Slavitt: I think the one thing I know for sure is that the people who are not getting vaccinated because they’re waiting for FDA approval don’t want people like me weighing in on what the FDA should and shouldn’t do. I think those are people who really want to see that it go through the full process. Because they are nervous. And what they’re nervous about rightly or wrongly is that there was something that was done that was expedient that wasn’t wise that hasn’t shown up yet. And look while you and I may be very confident that’s not the case — and I’m gathering you are and I certainly am, and that’s why we got vaccinated so quickly — it’s not an irrational thought for people to have. And I think we need to respect the fact that people come from a place where their process tells them that this should be a more considered decision.

And if people are feeling that way, it’s probably not my course to say, are they right or are they wrong to be concerned. It is my course to say fine, let’s let people see this evolve.
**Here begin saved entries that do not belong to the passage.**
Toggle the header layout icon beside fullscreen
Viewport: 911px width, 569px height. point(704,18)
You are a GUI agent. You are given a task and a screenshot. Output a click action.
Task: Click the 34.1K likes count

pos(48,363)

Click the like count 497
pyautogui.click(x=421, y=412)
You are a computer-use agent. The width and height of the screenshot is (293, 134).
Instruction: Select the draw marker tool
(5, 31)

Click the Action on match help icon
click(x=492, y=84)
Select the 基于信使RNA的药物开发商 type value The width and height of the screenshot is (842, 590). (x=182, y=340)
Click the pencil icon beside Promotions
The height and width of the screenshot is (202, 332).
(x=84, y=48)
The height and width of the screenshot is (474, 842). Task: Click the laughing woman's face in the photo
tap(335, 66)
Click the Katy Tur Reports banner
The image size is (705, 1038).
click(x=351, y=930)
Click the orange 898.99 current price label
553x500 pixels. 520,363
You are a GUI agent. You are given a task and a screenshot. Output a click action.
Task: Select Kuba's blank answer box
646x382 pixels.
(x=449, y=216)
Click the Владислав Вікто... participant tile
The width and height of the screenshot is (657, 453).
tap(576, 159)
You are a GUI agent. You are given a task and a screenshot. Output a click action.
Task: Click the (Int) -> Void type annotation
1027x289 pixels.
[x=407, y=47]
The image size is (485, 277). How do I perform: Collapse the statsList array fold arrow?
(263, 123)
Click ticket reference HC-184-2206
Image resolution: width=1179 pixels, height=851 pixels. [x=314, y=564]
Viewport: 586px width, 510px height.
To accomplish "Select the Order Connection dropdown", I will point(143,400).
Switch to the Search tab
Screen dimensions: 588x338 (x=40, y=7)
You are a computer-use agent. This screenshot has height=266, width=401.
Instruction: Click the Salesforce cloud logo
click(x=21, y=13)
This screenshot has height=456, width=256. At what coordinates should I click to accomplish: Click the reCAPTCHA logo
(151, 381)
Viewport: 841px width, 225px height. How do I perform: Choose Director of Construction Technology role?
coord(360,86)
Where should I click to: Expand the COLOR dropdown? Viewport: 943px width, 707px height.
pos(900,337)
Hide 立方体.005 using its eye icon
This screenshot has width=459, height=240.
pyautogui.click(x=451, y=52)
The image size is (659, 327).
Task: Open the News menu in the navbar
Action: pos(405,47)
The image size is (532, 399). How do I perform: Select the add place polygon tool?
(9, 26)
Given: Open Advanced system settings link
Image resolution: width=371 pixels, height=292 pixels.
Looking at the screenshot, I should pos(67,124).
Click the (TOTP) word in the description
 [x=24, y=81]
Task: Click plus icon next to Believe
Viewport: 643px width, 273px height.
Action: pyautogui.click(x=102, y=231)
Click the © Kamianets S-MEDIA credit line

And then if they feel the jury is still out to get there and continue to hopefully dialogue with the right people, with their physicians, with people who know things, as opposed to going on Facebook and reading rumors.

Now, your broader question is a good one, which is are there the reform opportunities for the FDA to shorten the process of approval. And I think that ought to be examined outside the bounds of the current crisis. Again, so it doesn’t taint people’s perspective on the process. But of course, I mean, as you know very well and as I know very well, there are always opportunities for the FDA to improve how they do their jobs.

I will say one final thing having run an agency. If you’re running an agency like FDA or CDC, the one thing you can be sure of is you’re always going to either be too slow or too fast for somebody, and oftentimes too slow and too fast at the same time. Why did they remove the mask mandate so quickly, why did they wait so long to move the mask mandate? They’ll hear them both. So, they’re in a position where they have to make what they believe to be the right call, because unlike all of the people outside the agency, they have to live with the results if they’re right and if they’re wrong.

And coming on TV and saying, oh, CDC should do this faster or do this slower, et cetera. That’s free and easy because if you ended up being wrong, you don’t end up having to live with the consequences. And as you know, because of your first question, when they have to double back and say, oh, we got to change this. It does come with a cost.